Руби чуть не стошнило, когда прибыл сигнальный экземпляр. Она не стала разговаривать с Найджелом в присутствии всей редакции, а пошла следом за ним в его кабинет, швырнула сигнальный экземпляр на его стол, собрала все свое мужество и высказала все, что думает.
– Это самая лицемерная куча дерьма, какую я видела, и вы это знаете. Как вы могли? Кач будет в ужасе.
– Выбирайте слова, Руби.
– Да бросьте вы! Эта обложка – одна из самых непристойных фотографий, какие я видела! Но я бы не стала возражать, если бы вы подобрали к ней приличную статью. Что-нибудь, объясняющее, почему «Уиндмилл» так популярен. Или что представляет собой работа танцовщицы в этом театре. Мало ли тем! Но тут сплошные обличения – словно Освальд Мосли[19] написал.

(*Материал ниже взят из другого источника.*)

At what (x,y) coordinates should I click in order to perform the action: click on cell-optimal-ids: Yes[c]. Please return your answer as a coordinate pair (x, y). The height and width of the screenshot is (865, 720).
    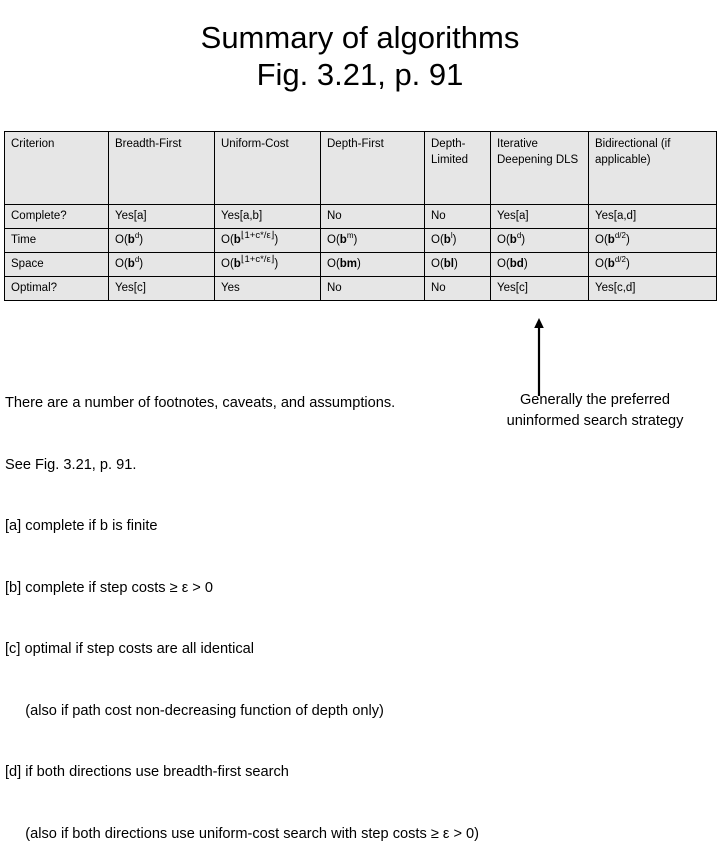
    Looking at the image, I should click on (540, 288).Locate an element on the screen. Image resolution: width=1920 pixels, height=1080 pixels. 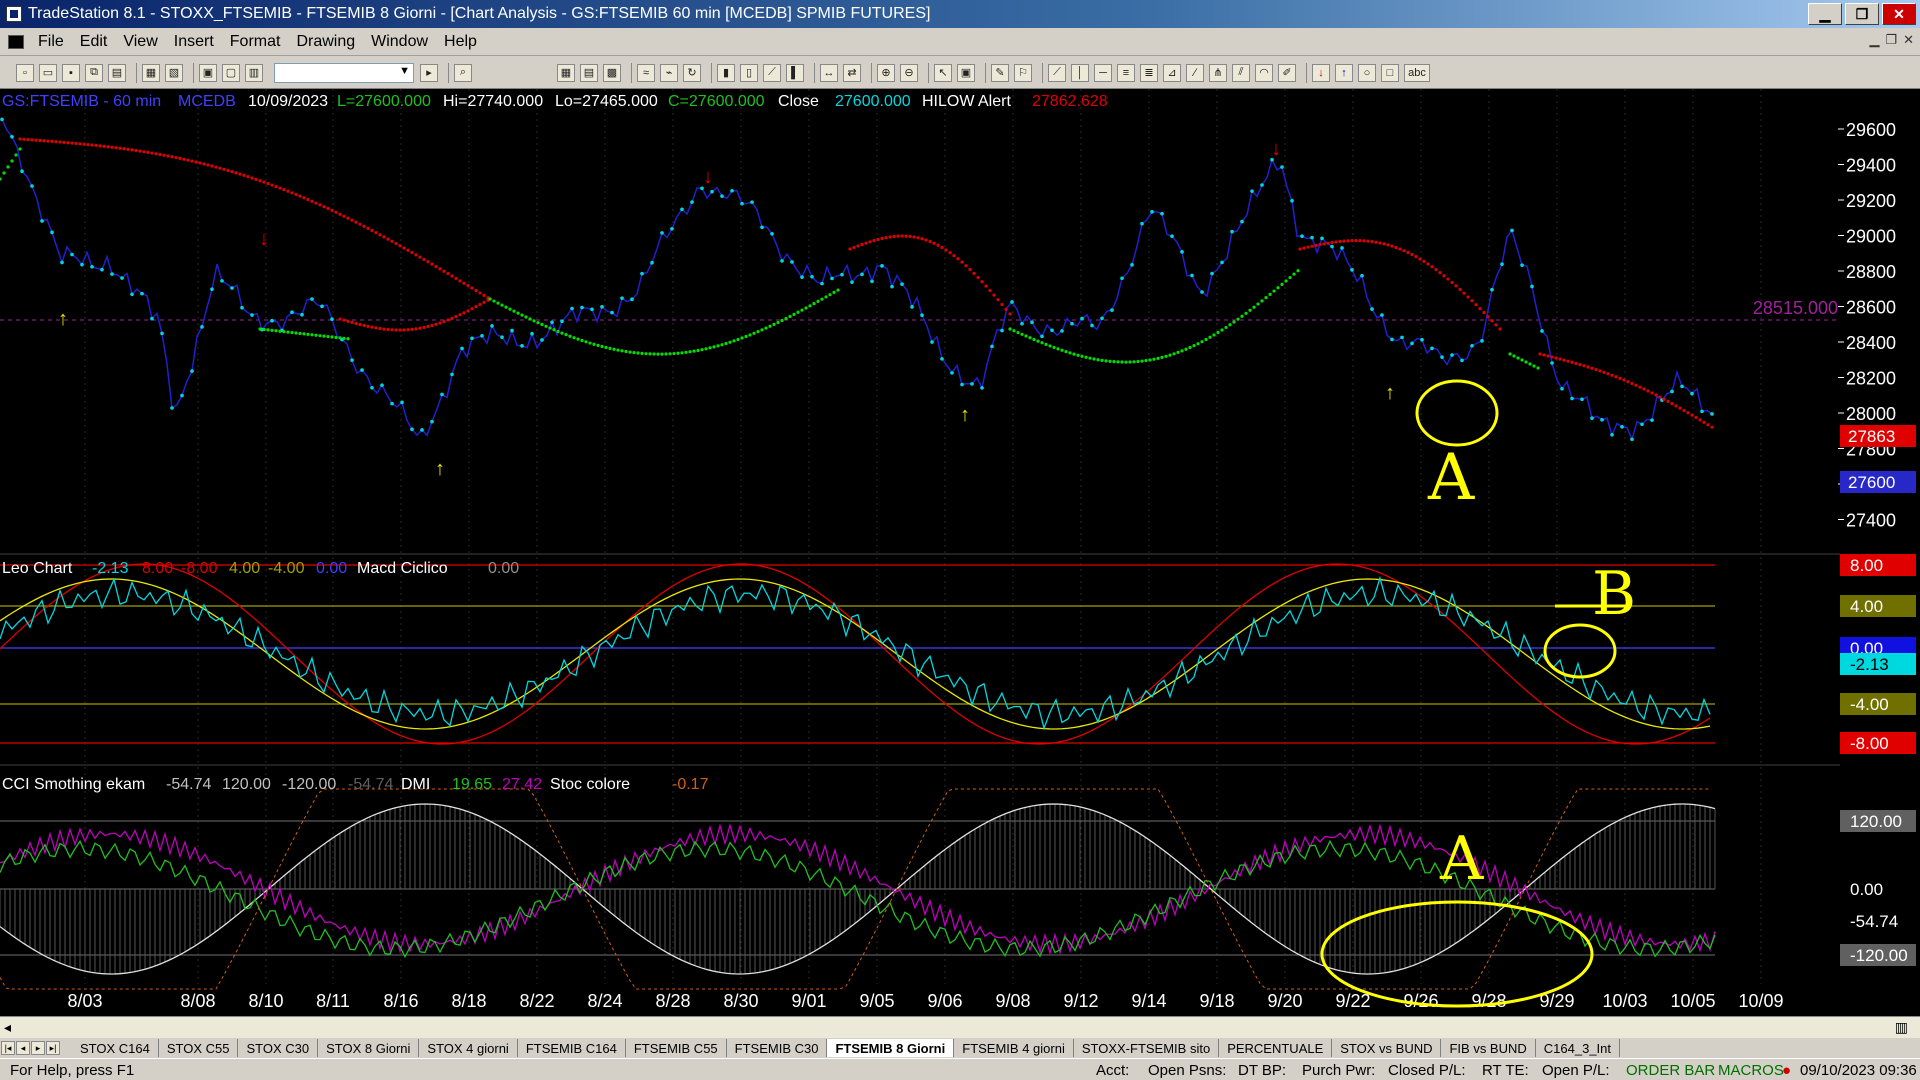
menu-file: File is located at coordinates (51, 42).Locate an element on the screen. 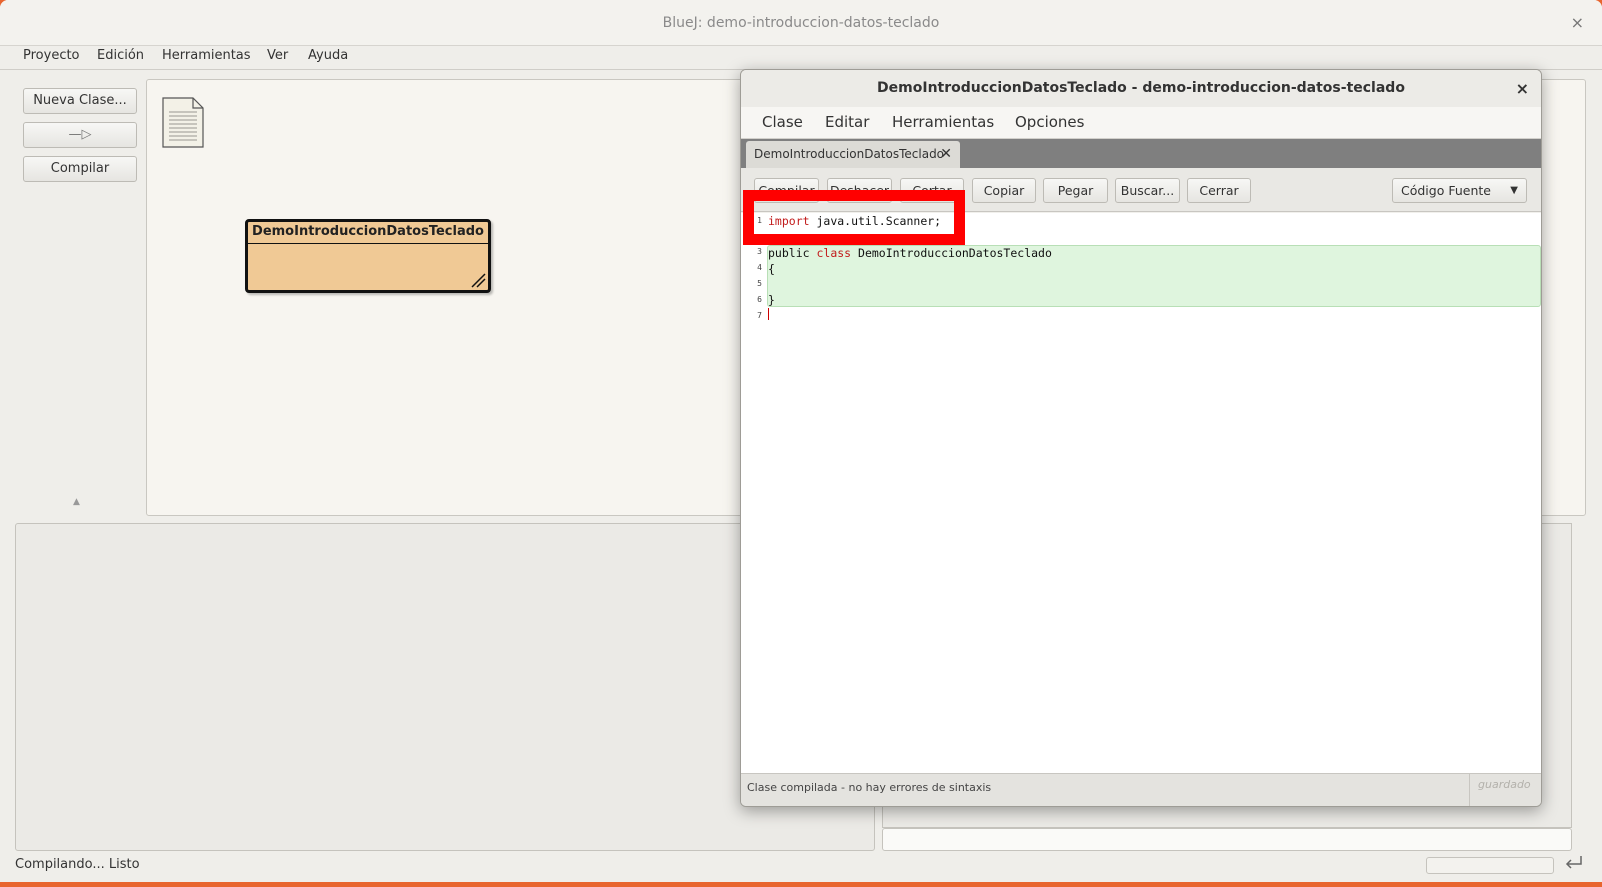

Он даже не дал себе труда посмотреть на Руби, предпочтя разглядывать грязь под ногтем своего большого пальца.
– Можете уволиться, если не нравится.
– Могу, но не для того, чтобы оставить журнал в ваших руках. Кач скоро вернется, и все станет так, как было. Вам должно быть стыдно – воспользоваться…
Его лицо покраснело, но глаз он не поднял.
– Что тут может быть стыдного? Мне дали шанс показать, кто я такой, и я собираюсь воспользоваться этим шансом по максимуму.
– Вам повезет, если Кач по возвращении не укажет вам на дверь, когда увидит, во что вы превратили «ПУ».
– Сомневаюсь. Он увидит, как прекрасно я руководил журналом, и будет мне благодарен. А теперь, если вы не возражаете, у меня работа. И закройте дверь, когда выйдете.